Faster Than The Speed of Human

Everything seems to move so fast doesn’t it?

New product. New product update. Removing the new product update because of a security risk. Rival product. Must buy!

Social media post. The need to respond instantly. The need to respond to the response instantly, so you can seize the narrative.

Must-see video streaming. Bingewatch it. Now it’s gone. Now it’s back. You don’t want to miss out.

We have more of everything, not enough nothing, and it’s all so much faster that it feels like we’re getting lost. Buy, update, post, comment, watch, we’re all doing so much it feels like we don’t have time for ourselves. We don’t have time to be people.

We don’t have time to be human, we’re moving too fast for human.
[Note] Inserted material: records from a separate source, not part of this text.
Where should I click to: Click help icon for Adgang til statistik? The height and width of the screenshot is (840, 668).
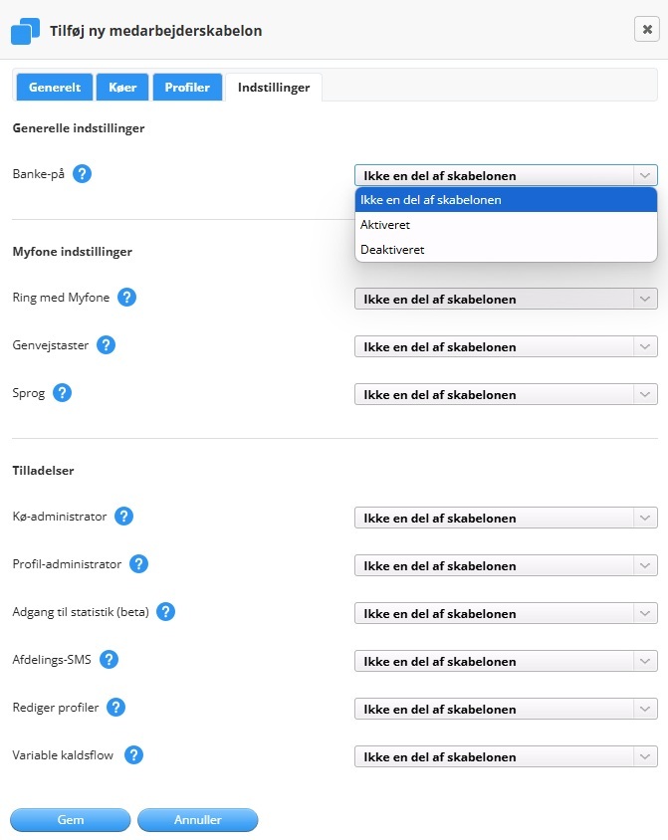pyautogui.click(x=166, y=611)
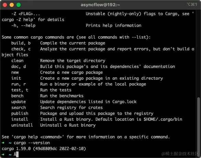Click the asyncflow@192:~ window title
This screenshot has height=158, width=201.
(x=100, y=5)
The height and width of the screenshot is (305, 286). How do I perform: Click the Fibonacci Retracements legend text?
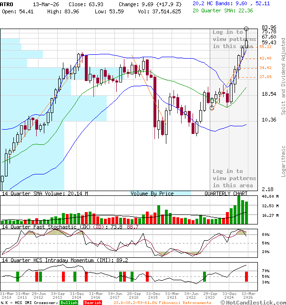[162, 302]
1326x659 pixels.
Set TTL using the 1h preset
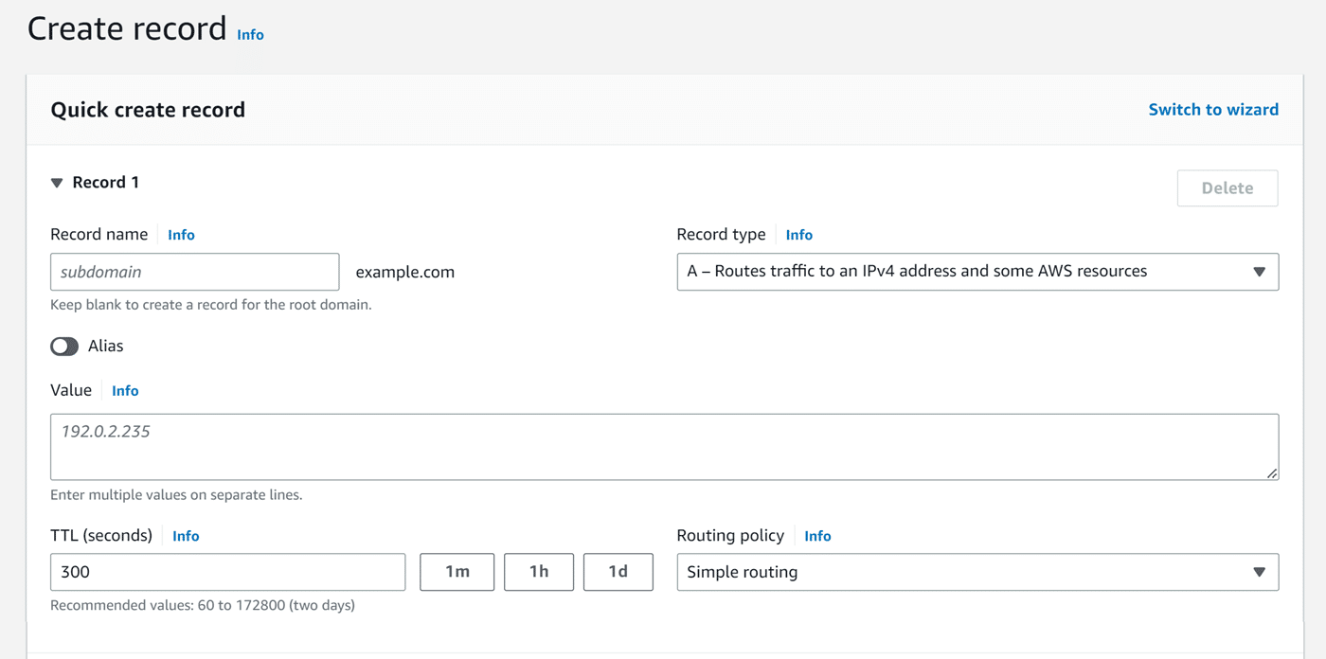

No time for a nuanced reaction or contemplation of a purchase. No time to wrestle with ambiguity, with the sheer humanity of our situation. We’re all on to the next thing or the current thing, but it’s always something we have to react to, as opposed to be ourselves having an experience.

In the age of 24-hour internet-enabled media and culture we’ve left our humanity behind. We’re posters, commenters, customers, influencers, podcasts, all checking off a bunch of lists as fast as possible. But we’re not people to the big corporations, to the algorithm, and to each other.

This is why I’m appreciating meditation and quiet walks more and more in my life. A chance to stop, to be myself, to just be. I’m not in Social Media Samsara trying to keep up on a hundred things that I don’t care about or really don’t care to have an opinion on. I’m just there.

You can go so fast you’re not human anymore. Slow down and be a person.